─── TASK DATA

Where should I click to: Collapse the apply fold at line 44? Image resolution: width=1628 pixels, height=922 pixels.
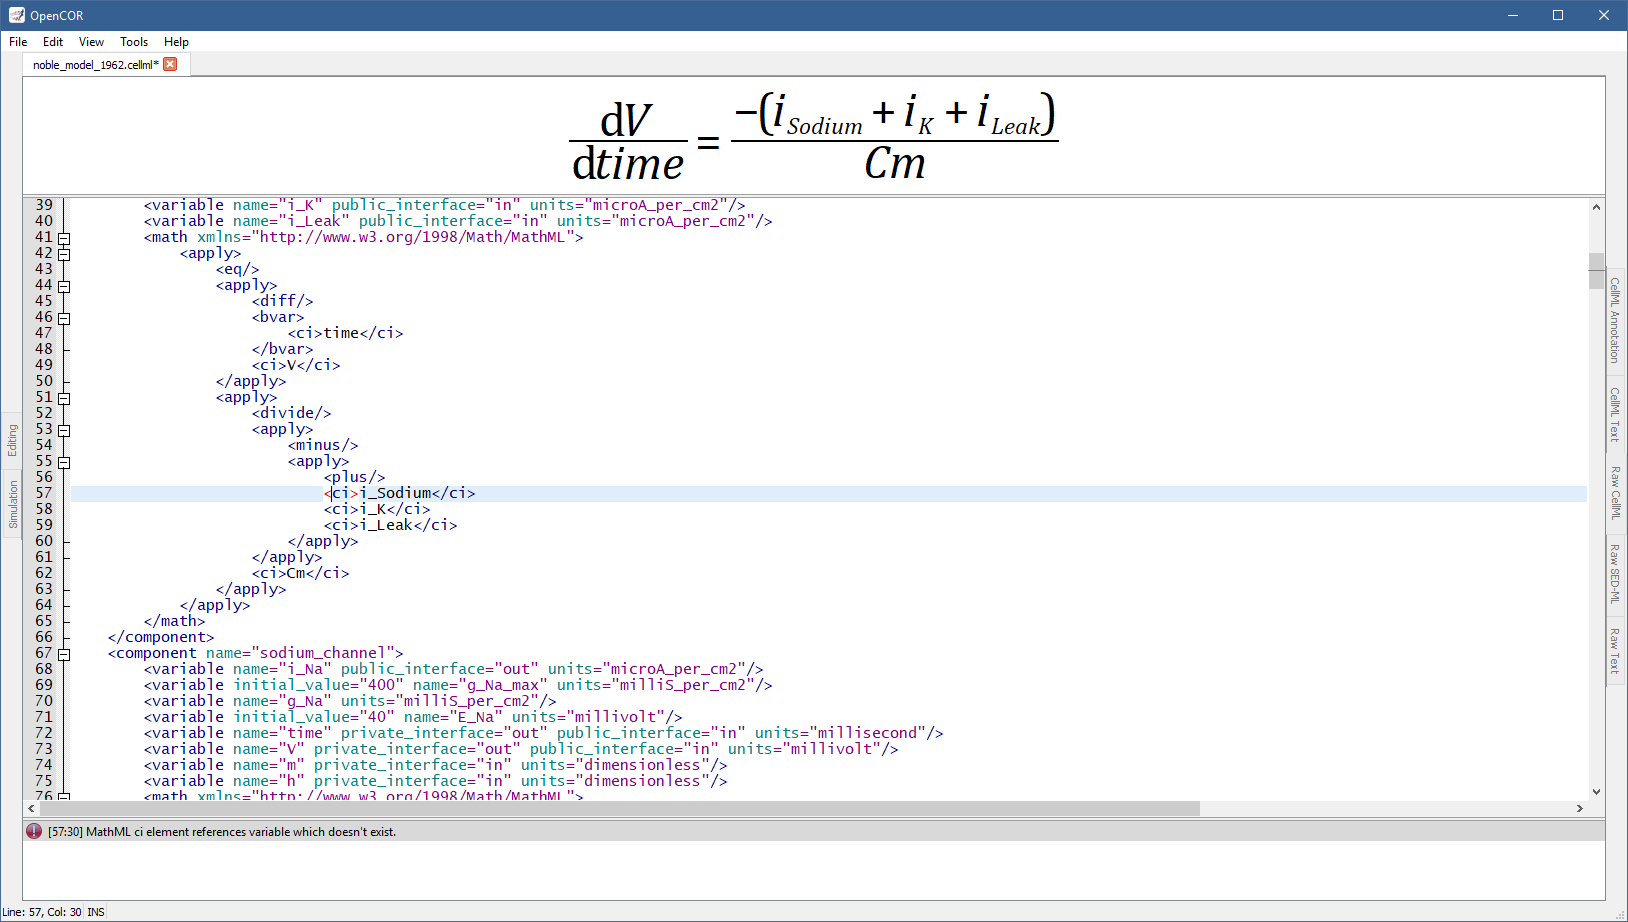pyautogui.click(x=64, y=286)
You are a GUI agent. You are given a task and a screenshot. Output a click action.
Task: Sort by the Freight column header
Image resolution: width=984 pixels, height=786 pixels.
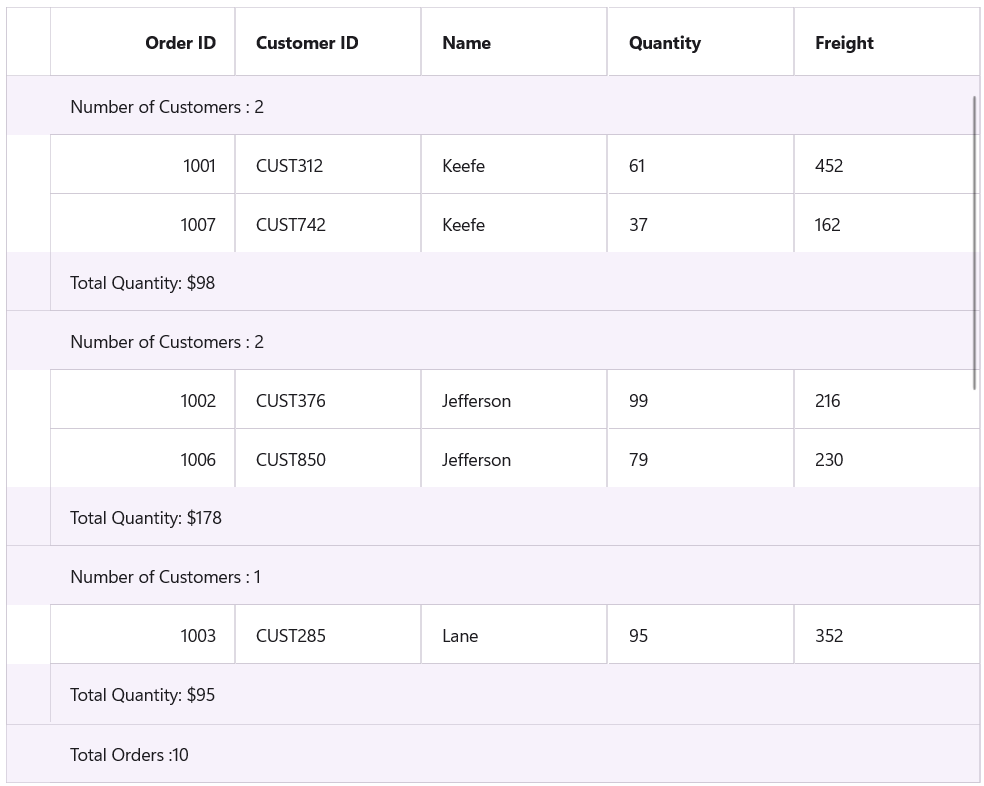[843, 43]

──────

▶ [TASK OBJECTIVE]: In your copy of the material, match every word exactly and include no pictures.

▶ [RESULT]:
Where should I click to: Collapse the apply fold at line 44? Image resolution: width=1628 pixels, height=922 pixels.
pyautogui.click(x=64, y=286)
You are a GUI agent. You are given a task and a screenshot. Output a click action.
Task: Sort by the Freight column header
Image resolution: width=984 pixels, height=786 pixels.
[843, 43]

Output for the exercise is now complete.